[THE PROBLEM] Find the word "plus" in the listing. Copy out each line where it occurs.

[[ MATERIAL TO PROCESS, beginning ]]

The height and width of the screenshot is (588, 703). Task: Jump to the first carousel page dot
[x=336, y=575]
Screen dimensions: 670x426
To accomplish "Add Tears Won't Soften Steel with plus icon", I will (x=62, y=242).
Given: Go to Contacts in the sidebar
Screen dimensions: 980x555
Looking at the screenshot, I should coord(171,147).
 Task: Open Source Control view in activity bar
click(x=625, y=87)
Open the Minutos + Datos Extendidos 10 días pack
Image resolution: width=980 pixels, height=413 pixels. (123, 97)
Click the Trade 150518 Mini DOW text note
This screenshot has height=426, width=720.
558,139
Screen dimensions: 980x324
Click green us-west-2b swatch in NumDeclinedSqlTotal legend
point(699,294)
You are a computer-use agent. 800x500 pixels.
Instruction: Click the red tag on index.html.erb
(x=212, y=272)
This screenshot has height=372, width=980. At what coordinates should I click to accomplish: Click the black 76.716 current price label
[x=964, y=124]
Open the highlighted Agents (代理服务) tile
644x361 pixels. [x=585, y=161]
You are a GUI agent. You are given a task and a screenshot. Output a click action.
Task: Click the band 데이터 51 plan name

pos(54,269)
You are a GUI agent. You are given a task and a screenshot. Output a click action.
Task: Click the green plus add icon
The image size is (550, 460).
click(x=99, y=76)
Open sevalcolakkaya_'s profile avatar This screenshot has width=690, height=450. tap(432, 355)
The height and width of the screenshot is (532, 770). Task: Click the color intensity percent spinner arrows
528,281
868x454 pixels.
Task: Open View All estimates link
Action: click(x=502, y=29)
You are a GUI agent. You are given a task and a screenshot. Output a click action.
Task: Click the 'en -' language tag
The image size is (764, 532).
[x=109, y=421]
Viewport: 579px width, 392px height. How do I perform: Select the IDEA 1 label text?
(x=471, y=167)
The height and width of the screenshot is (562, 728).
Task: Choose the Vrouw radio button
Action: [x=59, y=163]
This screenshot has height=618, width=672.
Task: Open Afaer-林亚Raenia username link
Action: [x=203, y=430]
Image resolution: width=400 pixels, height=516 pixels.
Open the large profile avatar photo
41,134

[[ MATERIAL TO PROCESS, end ]]

[RESPONSE]
To accomplish "Add Tears Won't Soften Steel with plus icon", I will (x=62, y=242).
Task: Click the green plus add icon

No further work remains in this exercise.